* _Try it_: The entries below are to be given back exactly, with images excluded.

* _Entries supplied_:
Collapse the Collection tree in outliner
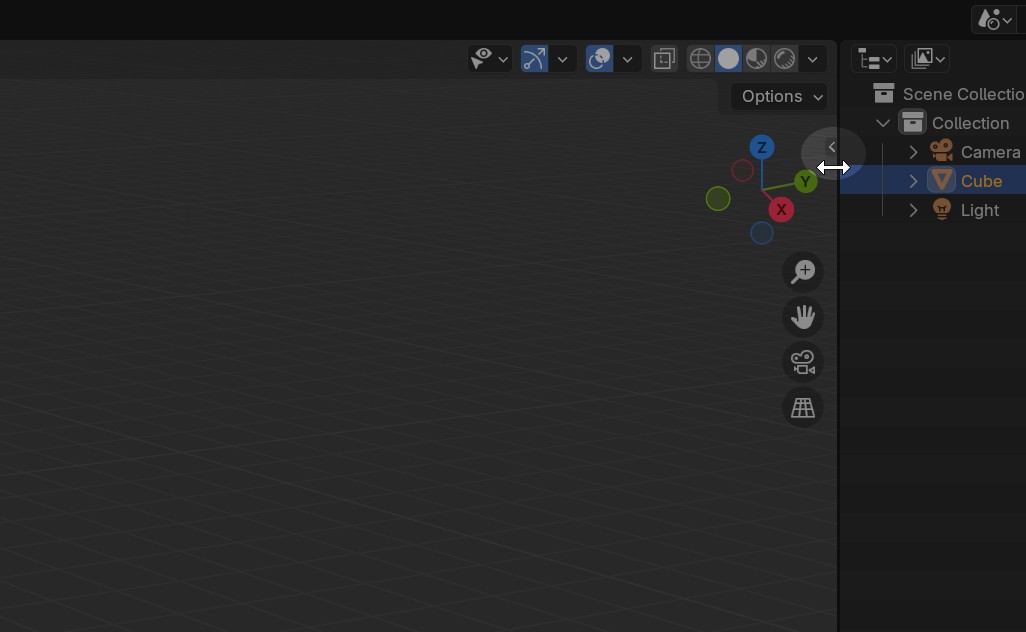The width and height of the screenshot is (1026, 632). [883, 123]
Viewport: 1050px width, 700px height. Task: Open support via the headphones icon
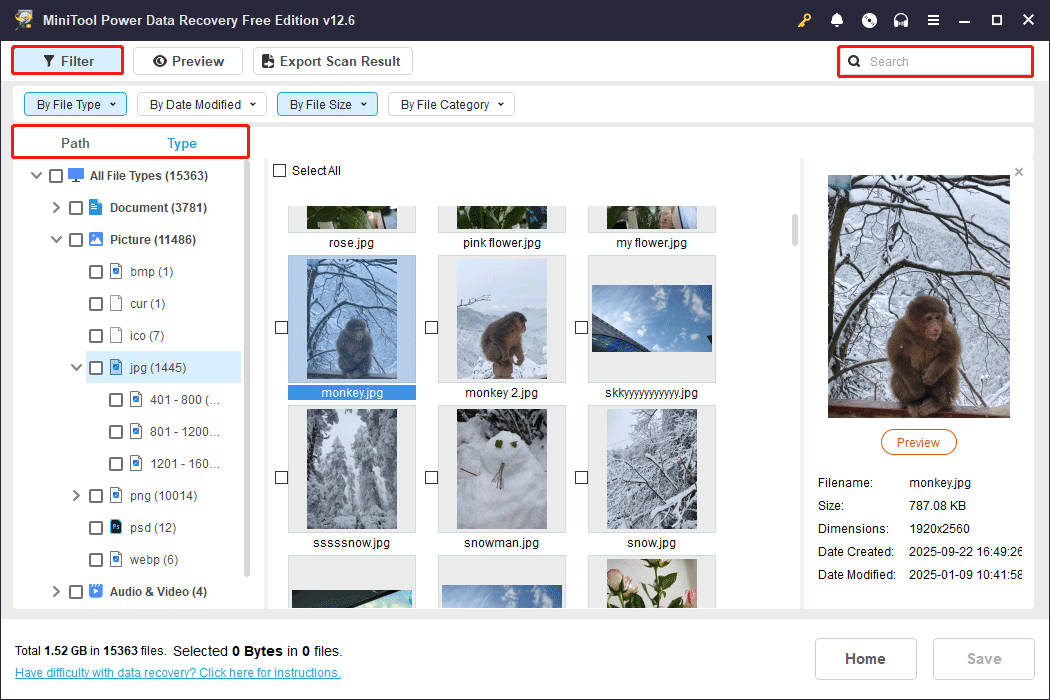(901, 20)
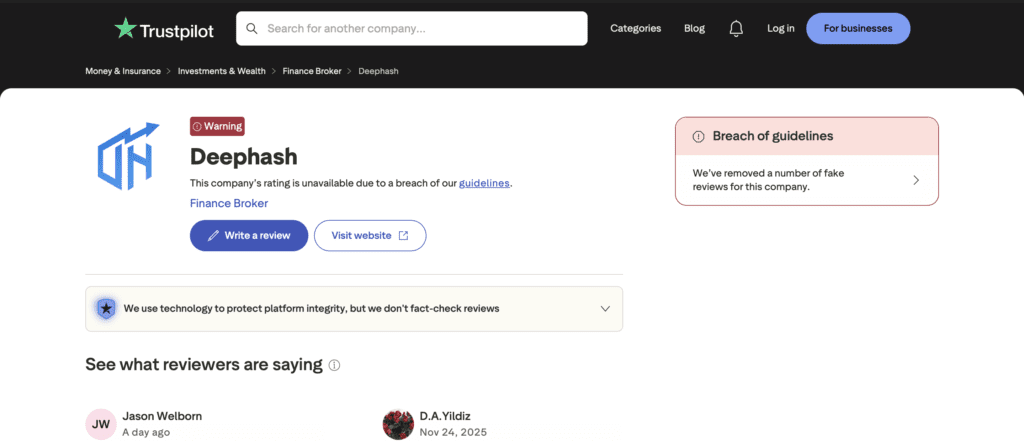This screenshot has width=1024, height=441.
Task: Click the info icon beside reviewers heading
Action: (334, 365)
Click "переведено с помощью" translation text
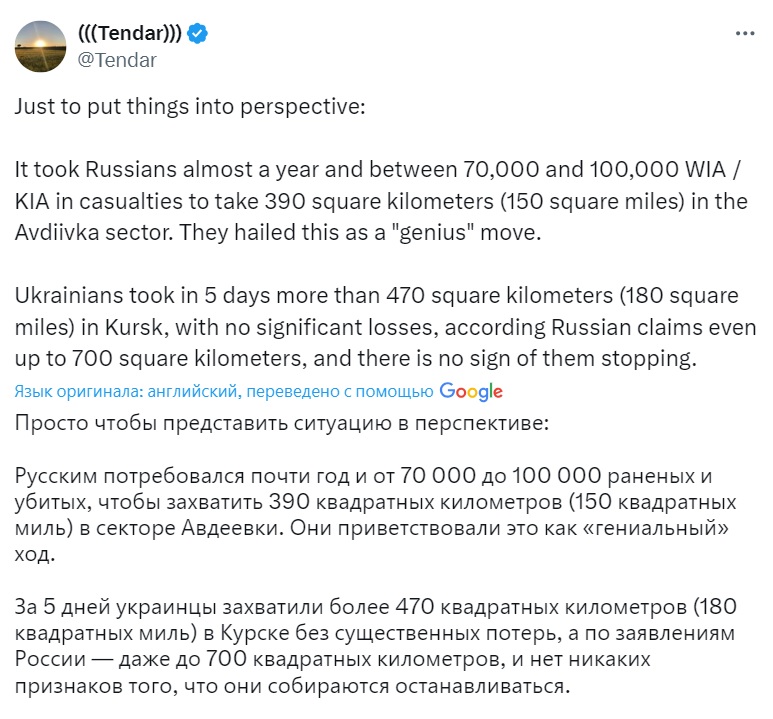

* _Expected answer_:
Collapse the Collection tree in outliner
The width and height of the screenshot is (1026, 632). [883, 123]
Viewport: 1050px width, 700px height. Task: Open support via the headphones icon
(901, 20)
This screenshot has width=1024, height=441.
Task: Click the info icon beside reviewers heading
Action: (334, 365)
Click "переведено с помощью" translation text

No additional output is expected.